(EXERCISE INPUT)

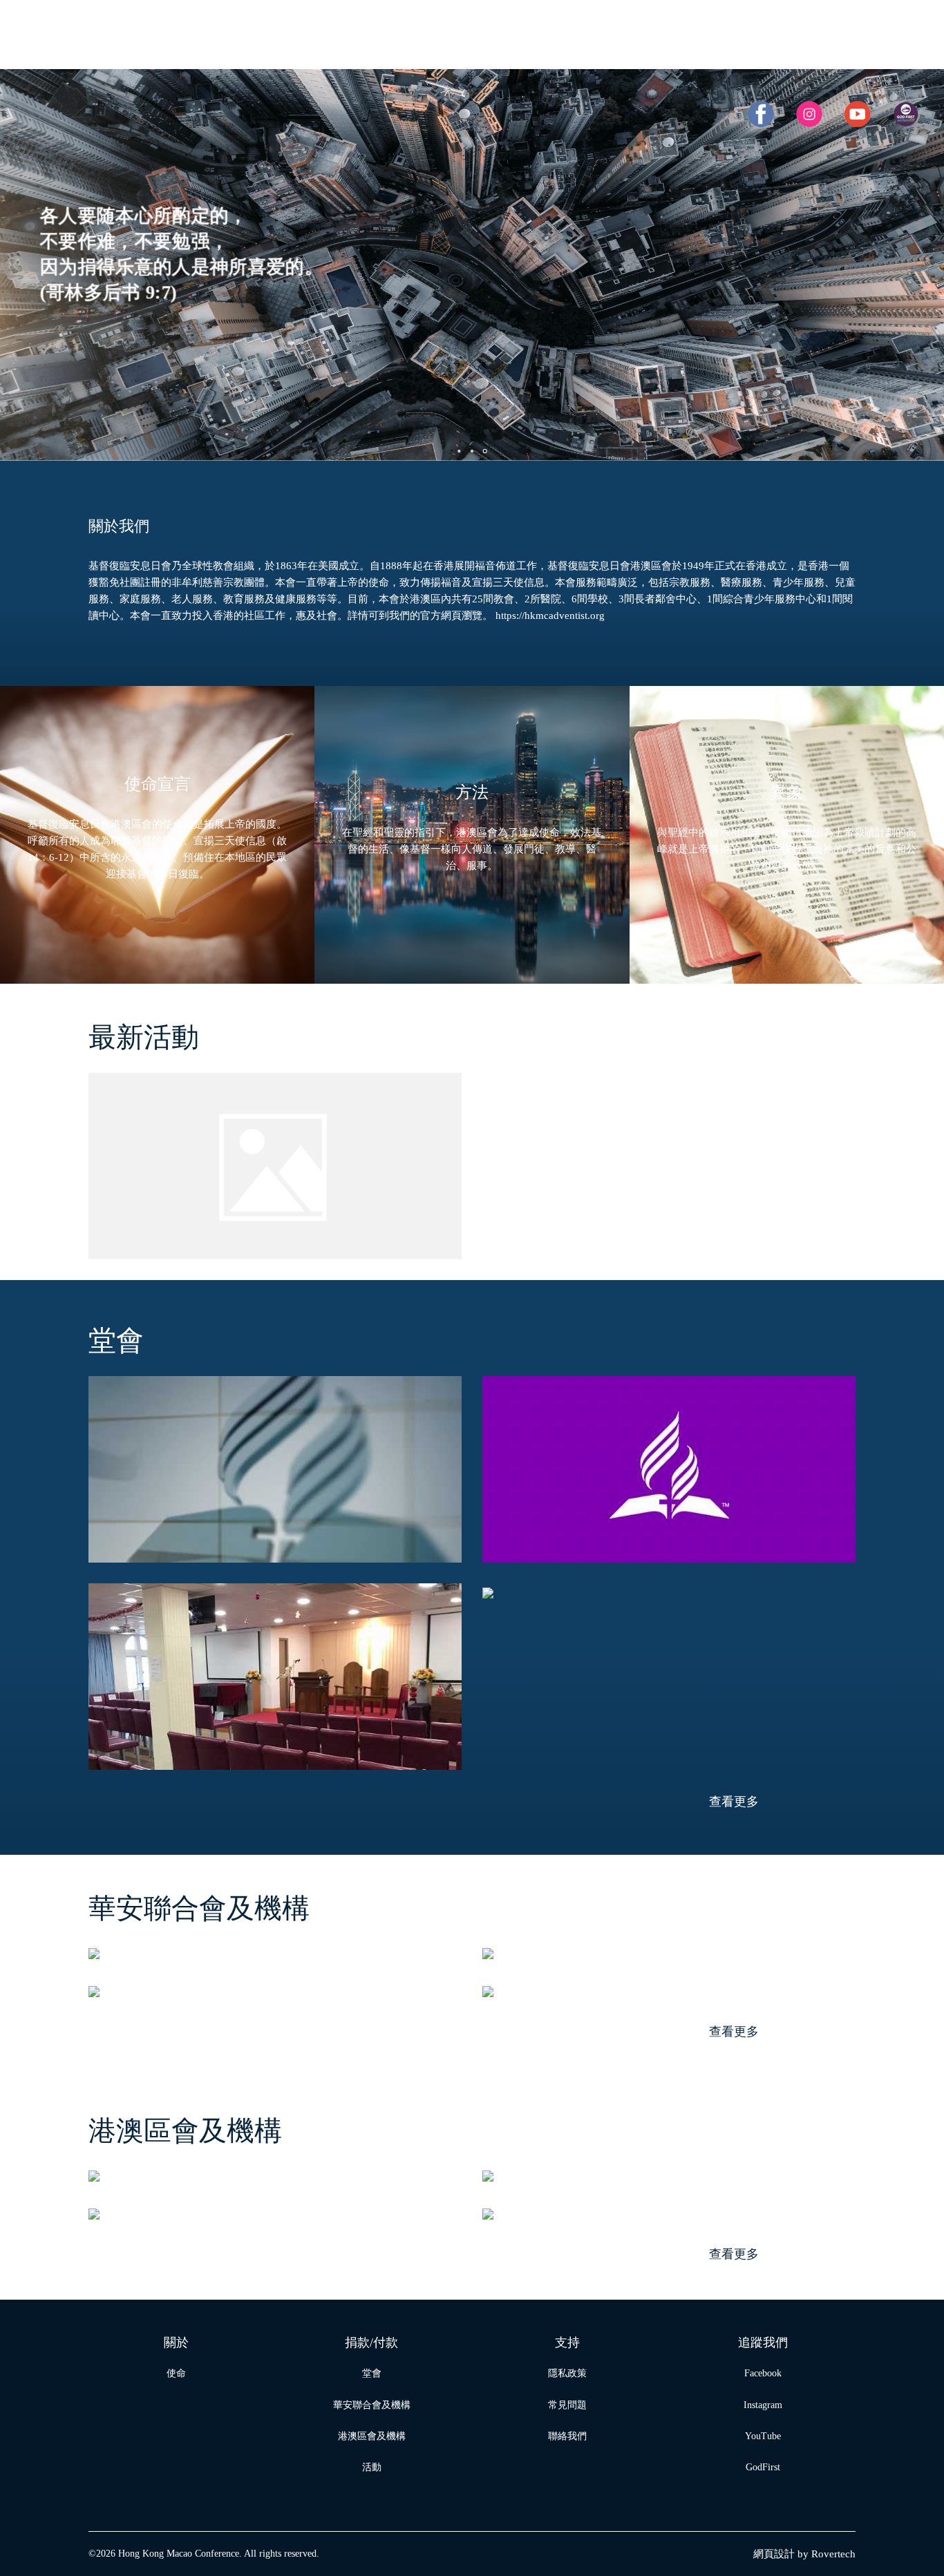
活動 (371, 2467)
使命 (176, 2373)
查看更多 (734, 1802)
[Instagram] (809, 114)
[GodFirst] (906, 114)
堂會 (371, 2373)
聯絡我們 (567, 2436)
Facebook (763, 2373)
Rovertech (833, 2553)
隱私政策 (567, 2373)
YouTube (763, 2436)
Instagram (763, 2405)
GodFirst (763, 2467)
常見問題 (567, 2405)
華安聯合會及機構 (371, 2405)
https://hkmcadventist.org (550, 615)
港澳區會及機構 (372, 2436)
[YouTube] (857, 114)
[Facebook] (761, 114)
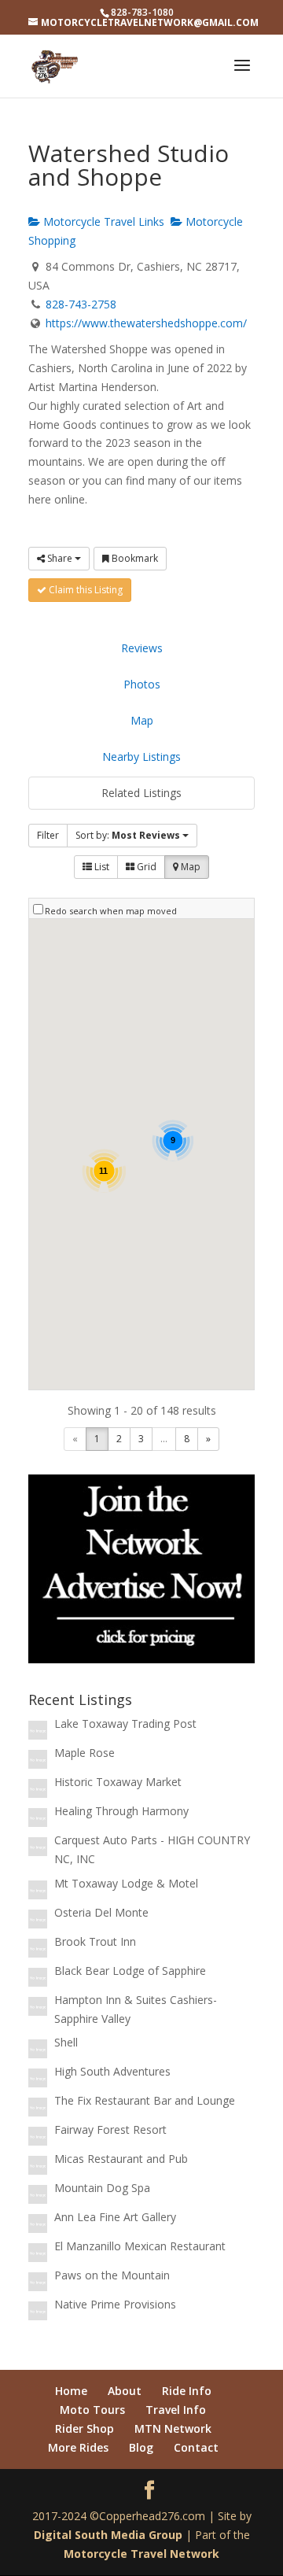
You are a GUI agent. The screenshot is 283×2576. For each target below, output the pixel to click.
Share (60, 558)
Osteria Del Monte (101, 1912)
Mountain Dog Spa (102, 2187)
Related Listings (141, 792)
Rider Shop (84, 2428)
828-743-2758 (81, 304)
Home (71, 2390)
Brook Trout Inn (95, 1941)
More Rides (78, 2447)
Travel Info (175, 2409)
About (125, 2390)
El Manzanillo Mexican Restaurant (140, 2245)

(End EXERCISE INPUT)
(EXERCISE INPUT)

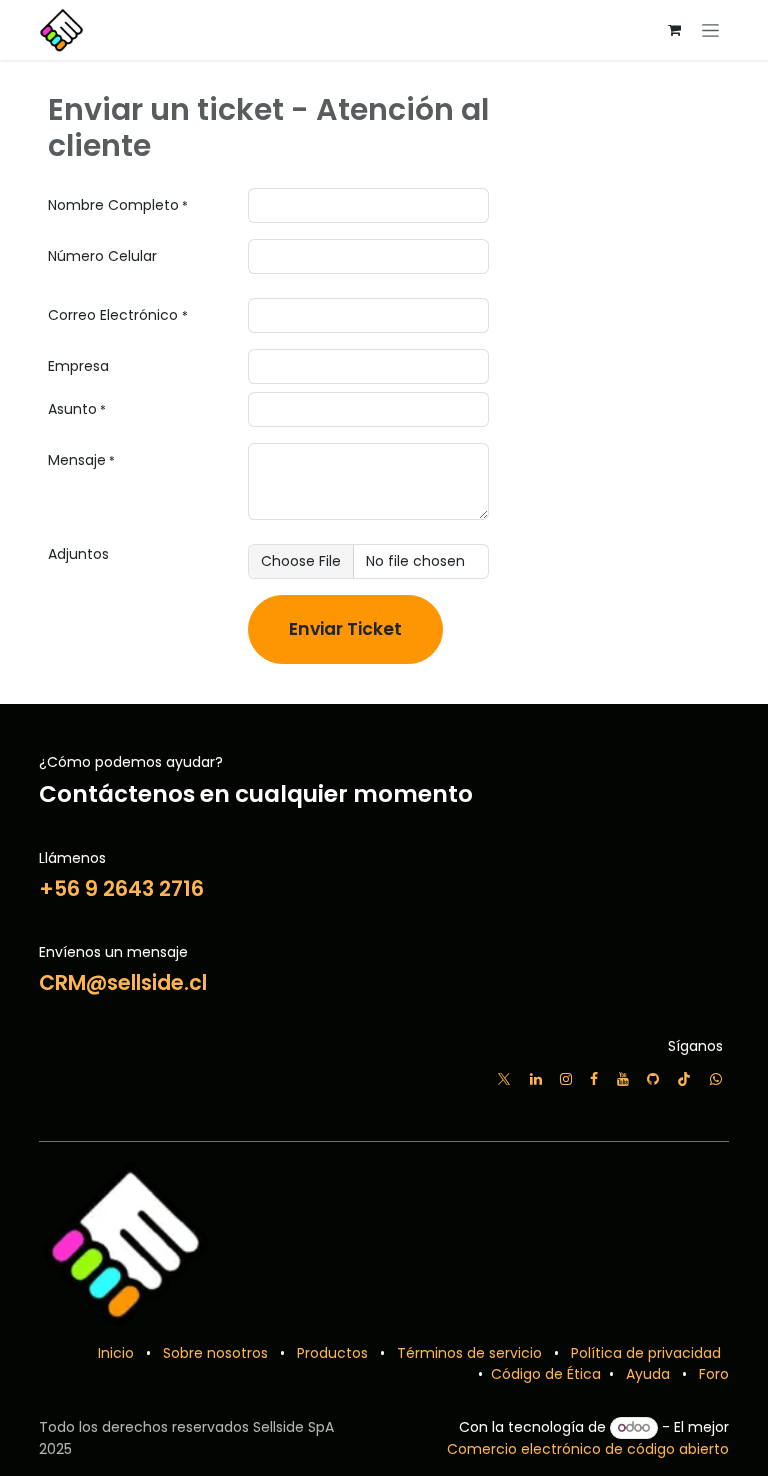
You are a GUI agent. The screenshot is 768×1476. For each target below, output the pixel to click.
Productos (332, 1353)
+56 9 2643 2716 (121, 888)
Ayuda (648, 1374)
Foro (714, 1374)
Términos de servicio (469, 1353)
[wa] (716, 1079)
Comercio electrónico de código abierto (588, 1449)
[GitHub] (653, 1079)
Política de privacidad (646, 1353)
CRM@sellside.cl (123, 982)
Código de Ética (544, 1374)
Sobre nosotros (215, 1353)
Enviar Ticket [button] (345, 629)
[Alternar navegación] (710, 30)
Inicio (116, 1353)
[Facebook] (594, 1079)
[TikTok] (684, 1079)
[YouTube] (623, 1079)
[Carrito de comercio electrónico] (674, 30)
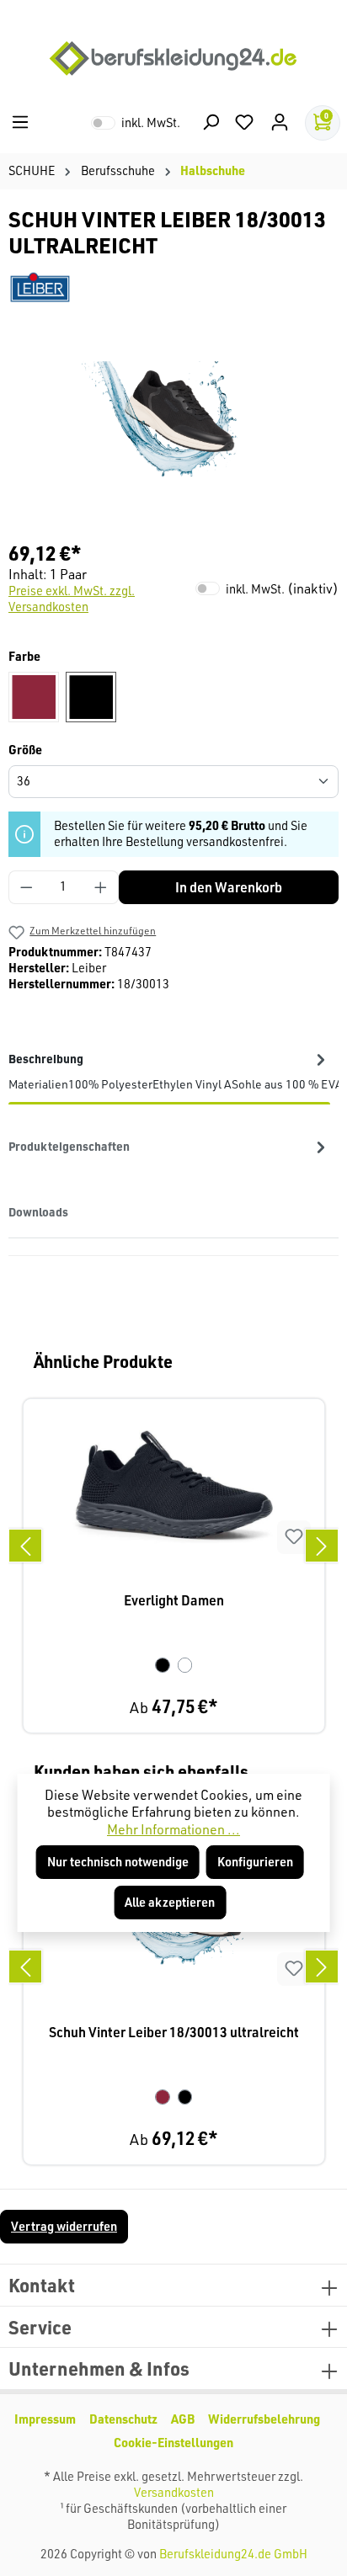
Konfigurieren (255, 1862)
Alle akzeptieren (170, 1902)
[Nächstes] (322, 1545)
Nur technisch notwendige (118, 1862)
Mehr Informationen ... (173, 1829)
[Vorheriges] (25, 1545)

(End EXERCISE INPUT)

(EXERCISE DESCRIPTION):
Look through the records and gather every line containing "below".

(ANSWER BOX):
You are a GUI agent. The screenshot is 283×2576. For each target below, output the pixel to click.
You are a GUI agent. The screenshot is 768×1476. For each target below, output the pixel to click.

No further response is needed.